In this study, we evaluate the effects of (3beta)-3-[2-(diethylamino)ethoxy]androst-5-en-17-one dihydrochloride (U18666A), a cholesterol synthesis/transporter inhibitor, on selected human neuronal nicotinic acetylcholine receptors (nAChRs) heterologously expressed in the SH-EP1 cell line using whole-cell patch-clamp recordings. The results indicate that with 2-min pretreatment, U18666A inhibited different nAChR subtypes with a rank-order of potency (IC(50) of whole-cell peak current): alpha4beta2 (8.0 +/- 3.0 nM) > alpha3beta2 (1.7 +/- 0.4 microM) > alpha4beta4 (26 +/- 7.2 microM) > alpha7 (> 100 microM), suggesting this compound is more selective to alpha4beta2-nAChRs. Thus, the pharmacological profiles and mechanisms of U18666A acting on alpha4beta2-nAChRs were investigated in detail. U18666A suppresses both peak and steady state components of whole-cell currents mediated by human alpha4beta2-nAChRs in response to nicotine. In nicotine-induced concentration-response curves, U18666A reduces nicotine-induced current at maximally effective agonist concentrations without influencing nicotine's EC(50) value, suggesting a non-competitive inhibition. U18666A-induced inhibition of nAChR function is concentration-, voltage-, and use-dependent, suggesting an open channel block.

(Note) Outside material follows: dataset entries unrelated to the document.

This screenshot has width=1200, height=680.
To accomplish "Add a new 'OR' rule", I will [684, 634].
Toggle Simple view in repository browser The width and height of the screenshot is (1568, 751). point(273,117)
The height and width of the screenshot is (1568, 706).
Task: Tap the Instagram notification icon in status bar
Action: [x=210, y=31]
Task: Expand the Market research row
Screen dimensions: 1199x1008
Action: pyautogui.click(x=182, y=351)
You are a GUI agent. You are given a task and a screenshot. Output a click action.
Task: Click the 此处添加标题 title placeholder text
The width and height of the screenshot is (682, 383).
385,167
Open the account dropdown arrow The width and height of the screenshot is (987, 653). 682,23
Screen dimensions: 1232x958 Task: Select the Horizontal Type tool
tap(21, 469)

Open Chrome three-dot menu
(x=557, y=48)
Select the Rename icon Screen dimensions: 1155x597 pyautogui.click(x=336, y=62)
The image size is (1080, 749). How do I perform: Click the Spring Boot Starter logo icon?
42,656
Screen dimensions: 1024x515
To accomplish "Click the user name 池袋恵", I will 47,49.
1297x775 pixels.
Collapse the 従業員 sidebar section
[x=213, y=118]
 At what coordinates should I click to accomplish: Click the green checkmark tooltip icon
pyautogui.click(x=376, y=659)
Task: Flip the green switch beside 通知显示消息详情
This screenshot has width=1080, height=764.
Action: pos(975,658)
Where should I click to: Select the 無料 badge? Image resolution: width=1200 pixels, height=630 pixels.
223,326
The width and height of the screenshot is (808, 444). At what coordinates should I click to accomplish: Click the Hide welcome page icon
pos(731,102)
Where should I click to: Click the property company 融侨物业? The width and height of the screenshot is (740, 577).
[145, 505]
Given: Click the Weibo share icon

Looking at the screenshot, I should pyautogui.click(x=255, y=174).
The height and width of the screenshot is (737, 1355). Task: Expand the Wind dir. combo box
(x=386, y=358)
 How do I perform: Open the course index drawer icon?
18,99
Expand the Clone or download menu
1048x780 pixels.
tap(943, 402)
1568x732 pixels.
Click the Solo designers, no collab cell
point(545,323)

Taken into consideration of approximately 10 000-fold enhancement of the potency of U18666A after 2-min pre-treatment, this compound also likely inhibits alpha4beta2-nAChRs through a close channel block. In addition, the U18666A-induced inhibition in alpha4beta2-nAChRs is not mediated by either increased receptor endocytosis or altered cell cholesterol. These data indicate that U18666A is a potent antagonist of alpha4beta2-nAChRs and may be useful as a tool in the functional characterization and pharmacological profiling of nAChRs, as well as a potential candidate for smoking cessation.